Look through the material below. Return exactly the lines from the one with "Datenschutzerklärung (1053, 2390)" through the one with "Bibliothèque (81, 269)", both included.
******
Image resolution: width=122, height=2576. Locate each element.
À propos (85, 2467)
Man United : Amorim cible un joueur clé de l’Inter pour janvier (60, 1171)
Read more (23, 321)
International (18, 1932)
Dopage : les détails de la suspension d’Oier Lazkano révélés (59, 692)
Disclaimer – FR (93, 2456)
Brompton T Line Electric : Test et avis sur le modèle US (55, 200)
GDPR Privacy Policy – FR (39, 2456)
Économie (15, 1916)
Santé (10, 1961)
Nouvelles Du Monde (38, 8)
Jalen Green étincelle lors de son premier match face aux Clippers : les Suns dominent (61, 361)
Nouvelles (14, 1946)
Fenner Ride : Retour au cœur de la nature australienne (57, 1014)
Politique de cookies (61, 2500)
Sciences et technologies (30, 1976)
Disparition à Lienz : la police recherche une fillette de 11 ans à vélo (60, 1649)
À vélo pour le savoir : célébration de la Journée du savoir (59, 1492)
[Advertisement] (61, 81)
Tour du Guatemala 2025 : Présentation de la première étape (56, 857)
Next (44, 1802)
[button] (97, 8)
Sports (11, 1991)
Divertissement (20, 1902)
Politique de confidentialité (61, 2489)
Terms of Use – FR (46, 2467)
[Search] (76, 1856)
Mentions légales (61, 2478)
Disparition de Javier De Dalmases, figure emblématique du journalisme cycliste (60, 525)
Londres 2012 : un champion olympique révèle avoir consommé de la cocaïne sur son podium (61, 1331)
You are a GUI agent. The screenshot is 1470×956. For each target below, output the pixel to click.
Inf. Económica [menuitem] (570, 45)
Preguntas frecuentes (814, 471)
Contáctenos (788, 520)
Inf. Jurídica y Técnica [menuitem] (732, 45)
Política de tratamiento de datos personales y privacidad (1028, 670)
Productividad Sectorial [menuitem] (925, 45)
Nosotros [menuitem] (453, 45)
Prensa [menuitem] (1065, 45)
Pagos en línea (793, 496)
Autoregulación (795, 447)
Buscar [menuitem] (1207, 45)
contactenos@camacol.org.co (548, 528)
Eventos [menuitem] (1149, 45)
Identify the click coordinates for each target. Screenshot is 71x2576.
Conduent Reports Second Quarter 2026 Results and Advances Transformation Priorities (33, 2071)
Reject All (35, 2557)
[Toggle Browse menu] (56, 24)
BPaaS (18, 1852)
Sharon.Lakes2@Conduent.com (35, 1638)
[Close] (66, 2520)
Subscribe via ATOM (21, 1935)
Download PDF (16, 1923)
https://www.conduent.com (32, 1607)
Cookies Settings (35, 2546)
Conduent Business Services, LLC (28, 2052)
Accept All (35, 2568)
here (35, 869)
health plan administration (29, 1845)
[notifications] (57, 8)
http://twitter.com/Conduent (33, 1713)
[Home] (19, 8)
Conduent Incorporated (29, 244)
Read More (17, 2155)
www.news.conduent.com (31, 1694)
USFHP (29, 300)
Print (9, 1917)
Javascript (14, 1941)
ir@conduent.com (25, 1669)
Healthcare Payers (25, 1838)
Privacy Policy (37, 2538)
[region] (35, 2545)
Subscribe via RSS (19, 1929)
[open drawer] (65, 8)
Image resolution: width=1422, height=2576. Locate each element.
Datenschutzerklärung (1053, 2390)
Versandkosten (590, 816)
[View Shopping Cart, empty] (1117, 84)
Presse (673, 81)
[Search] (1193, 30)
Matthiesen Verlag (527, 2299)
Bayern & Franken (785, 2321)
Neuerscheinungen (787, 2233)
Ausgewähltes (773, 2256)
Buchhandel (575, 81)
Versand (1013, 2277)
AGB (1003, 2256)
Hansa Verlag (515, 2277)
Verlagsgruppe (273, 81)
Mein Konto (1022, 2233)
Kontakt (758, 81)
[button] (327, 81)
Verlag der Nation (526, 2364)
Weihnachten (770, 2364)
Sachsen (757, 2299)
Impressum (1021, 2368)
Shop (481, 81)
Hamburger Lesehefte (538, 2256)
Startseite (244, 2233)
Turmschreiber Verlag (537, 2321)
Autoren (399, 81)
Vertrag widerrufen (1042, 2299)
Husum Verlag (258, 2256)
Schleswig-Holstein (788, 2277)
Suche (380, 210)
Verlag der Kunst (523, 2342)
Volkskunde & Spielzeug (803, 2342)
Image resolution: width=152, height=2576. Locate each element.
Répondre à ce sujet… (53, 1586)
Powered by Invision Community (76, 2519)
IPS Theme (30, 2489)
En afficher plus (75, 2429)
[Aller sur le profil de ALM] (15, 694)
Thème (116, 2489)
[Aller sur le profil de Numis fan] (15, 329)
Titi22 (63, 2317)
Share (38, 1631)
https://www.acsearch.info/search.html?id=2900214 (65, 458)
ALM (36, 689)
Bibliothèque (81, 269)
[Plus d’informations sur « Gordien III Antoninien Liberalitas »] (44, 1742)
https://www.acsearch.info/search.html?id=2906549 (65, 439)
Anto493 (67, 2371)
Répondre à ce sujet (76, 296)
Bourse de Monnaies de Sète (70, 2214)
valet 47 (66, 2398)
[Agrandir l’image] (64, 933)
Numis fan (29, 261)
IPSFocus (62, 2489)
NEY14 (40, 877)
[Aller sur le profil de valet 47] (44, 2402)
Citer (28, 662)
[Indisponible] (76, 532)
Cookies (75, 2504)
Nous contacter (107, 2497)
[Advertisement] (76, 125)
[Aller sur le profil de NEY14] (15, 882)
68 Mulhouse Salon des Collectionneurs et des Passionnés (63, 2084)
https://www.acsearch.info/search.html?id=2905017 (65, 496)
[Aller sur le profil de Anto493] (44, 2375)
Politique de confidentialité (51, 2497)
******
RESULT BELOW:
Datenschutzerklärung (1053, 2390)
Versandkosten (590, 816)
[View Shopping Cart, empty] (1117, 84)
Presse (673, 81)
[Search] (1193, 30)
Matthiesen Verlag (527, 2299)
Bayern & Franken (785, 2321)
Neuerscheinungen (787, 2233)
Ausgewähltes (773, 2256)
Buchhandel (575, 81)
Versand (1013, 2277)
AGB (1003, 2256)
Hansa Verlag (515, 2277)
Verlagsgruppe (273, 81)
Mein Konto (1022, 2233)
Kontakt (758, 81)
[button] (327, 81)
Verlag der Nation (526, 2364)
Weihnachten (770, 2364)
Sachsen (757, 2299)
Impressum (1021, 2368)
Shop (481, 81)
Hamburger Lesehefte (538, 2256)
Startseite (244, 2233)
Turmschreiber Verlag (537, 2321)
Autoren (399, 81)
Vertrag widerrufen (1042, 2299)
Husum Verlag (258, 2256)
Schleswig-Holstein (788, 2277)
Suche (380, 210)
Verlag der Kunst (523, 2342)
Volkskunde & Spielzeug (803, 2342)
Image resolution: width=152, height=2576. Locate each element.
Répondre à ce sujet… (53, 1586)
Powered by Invision Community (76, 2519)
IPS Theme (30, 2489)
En afficher plus (75, 2429)
[Aller sur le profil de ALM] (15, 694)
Thème (116, 2489)
[Aller sur le profil de Numis fan] (15, 329)
Titi22 (63, 2317)
Share (38, 1631)
https://www.acsearch.info/search.html?id=2900214 (65, 458)
ALM (36, 689)
Bibliothèque (81, 269)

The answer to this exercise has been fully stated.